[Reading text]:
______________________________

Right on the heels of Corporation Commission candidate Barry Wong’s suggestion that regulated utilities be required to check the immigration status of customers, Glen Hamer, President and CEO of the Arizona Chamber of Commerce whips off a scathing letter to the onetime commissioner. Hamer is remembered as the AZ GOP executive director who, immediately after leaving that post, fronted the Chamber’s endorsement of Janet Napolitano for governor.

But Hamer wasn’t content to let Wong know how the group he fronts for feels.  He grandstands with this “open letter.”

The AZ Chamber has long been known for its penchant for non-enforcement of our immigration laws. The group’s endorsements reflect that bias, as does the new chairman and slate of officers released today.

The McCain connection is all too evident, with the Vice Chairman of Membership: Doug Yonko. If Yonko’s name is unfamiliar, we provide this bit of information: He is the Vice President of Communications at Hensley & Company —  Cindy McCain’s Anheuser-Busch wholesale beer distributorship, one of the largest in the United States.

______________________________

[Stored data]:
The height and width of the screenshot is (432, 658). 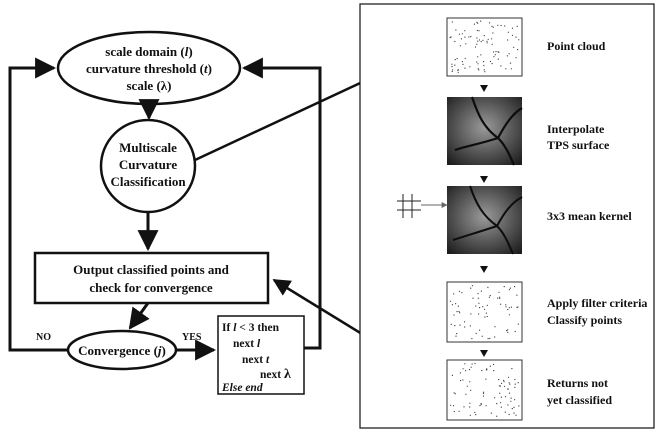 What do you see at coordinates (484, 47) in the screenshot?
I see `point-cloud-image` at bounding box center [484, 47].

______________________________

[How to complete this task]: According to the Arizona Chamber of Commerce text, what position does Doug Yonko hold at Hensley & Company? The lines above are separate material and have no connection to the Arizona Chamber of Commerce text.

[Result of this exercise]: Vice President of Communications.